The Ineffable Presence

Ilia Belorukov here with Someone Has Always Come (SR008), for the Polish label Sublime Retreat. This Russian composer, improviser, performer and instigator has a side of his personality that is very focussed, enabling him to deliver an album that is so intensely focussed on its chosen theme, that it excludes everything else in its scope. In this instance, he’s gone even further than that as today’s record is the third in a series that started in 2016, with the remorseless slab of grim greyness that was There Was Hardly Anybody There, which descended on the surface of the world in the form of a cassette, and is still squatting there as a forbidding unignorable presence. There was a part two released in 2018 for Moving Furniture Records, but we never got a copy.

Not only the music, but the album titles and track titles follow similar profiles; there are always four tracks on each release, and the titles are sentences which, if joined together, might amount to a treatise on alienation and separation, describing different aspects of the claustrophobic situation. If nothing else, these texts amount to a quasi-Kafka post-Beckett absurdist view of the intolerable universe, and accurately evoking the stasis of an inescapable doom. Through his occluded and restricted apertures, Ilia Belorukov glimpses the future in distressing fragments, showing a world where all individuality and humanity has been so drained of meaning that we’re now just pretty much interchangeable, modular units put to whatever purpose the state (or commerce) finds to be expedient. It’s that sense that we’re all just signs of equal value conveyed in the flat, empty drone-music, and in titles such as ‘It could have been anybody’.
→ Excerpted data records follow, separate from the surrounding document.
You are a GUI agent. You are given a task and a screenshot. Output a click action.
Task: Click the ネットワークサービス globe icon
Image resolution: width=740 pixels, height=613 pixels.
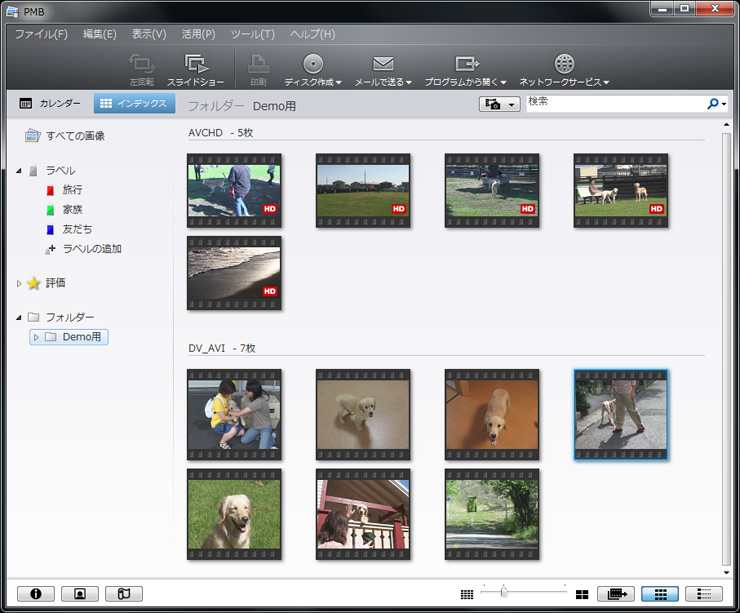[x=564, y=64]
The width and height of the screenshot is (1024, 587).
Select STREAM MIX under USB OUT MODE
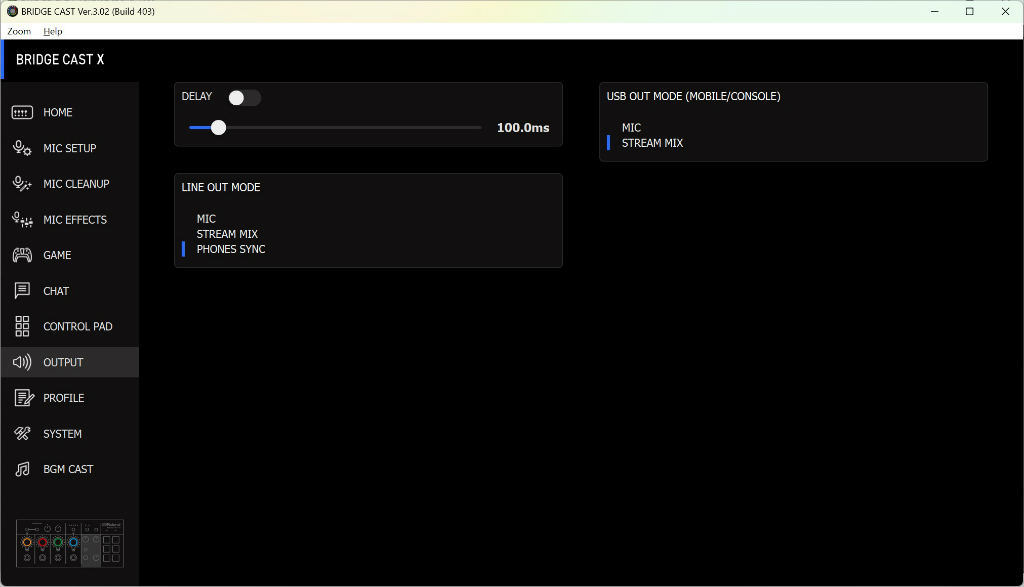[x=652, y=143]
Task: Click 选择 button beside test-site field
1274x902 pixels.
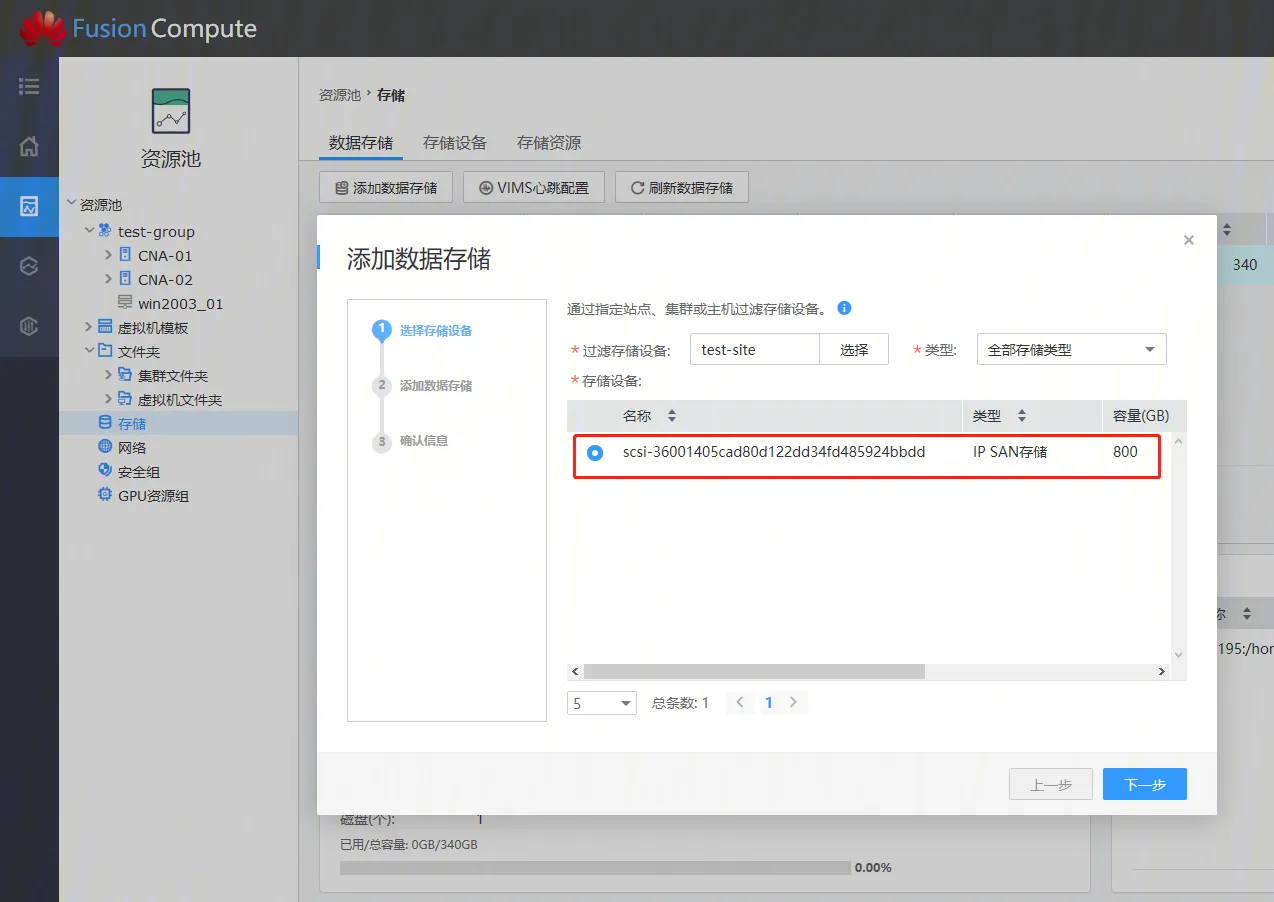Action: [x=854, y=350]
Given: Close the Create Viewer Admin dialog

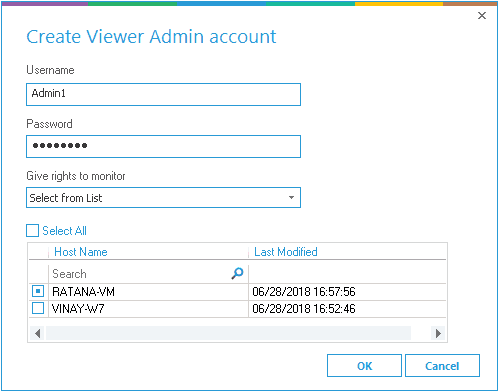Looking at the screenshot, I should [x=482, y=15].
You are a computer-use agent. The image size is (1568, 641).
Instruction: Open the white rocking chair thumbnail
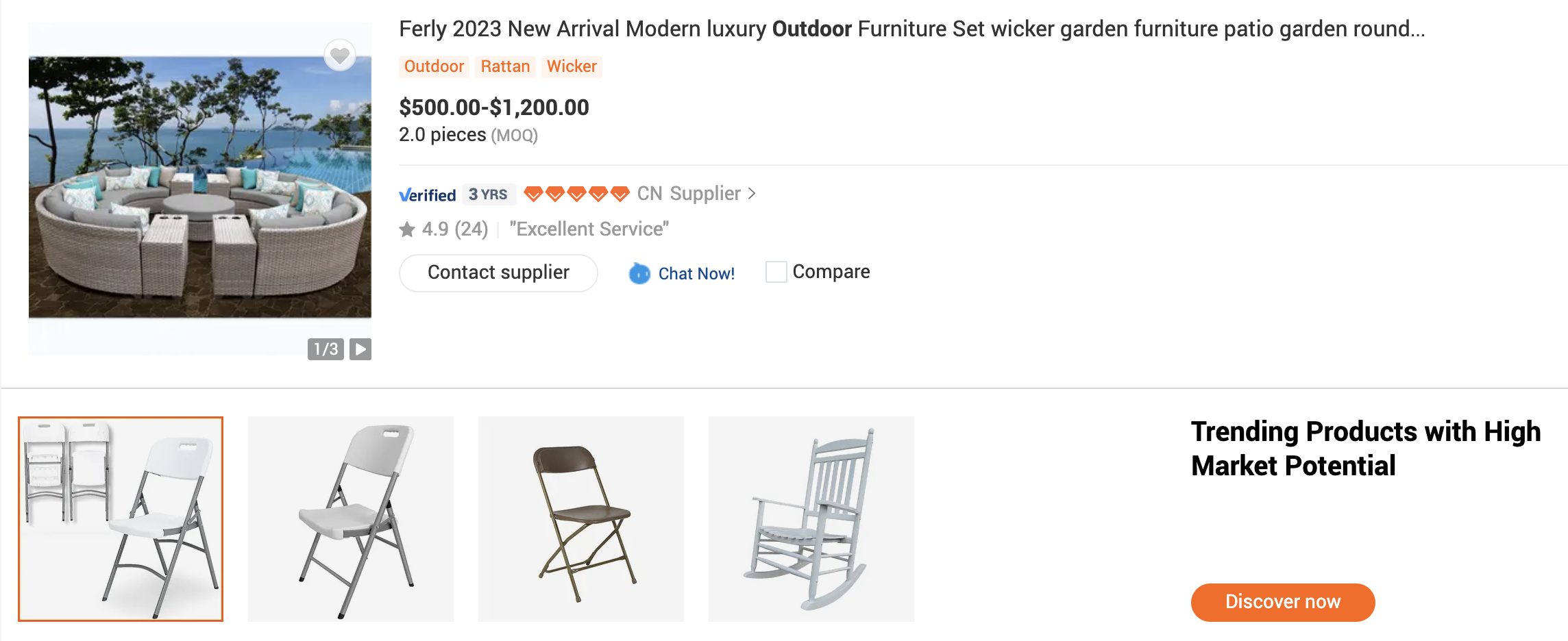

Our Russian genius made this work through patient assembly of multiple layers of audio, working as adeptly as any contemporary electro-acoustic composer, and the printed shopping list details woodwind instruments, many synths, field recordings, and software for sound manipulation. The triumph has been to pack these layers so tightly that they almost form an unbreakable stratum of sound, where it’s well-nigh impossible to pick apart the constituent elements, and such conventions as dynamics or variations have been largely refused, in favour of sticking to the intended task. Thus the strong mood of despondency and grey despair is sustained for the whole album.

Photographic close-ups of brutalist concrete architecture put the final seal on the package, reinforcing the horrifying vision of an inescapable Hell, walling everything in, and completely without any human dimension. From 21st December 2021.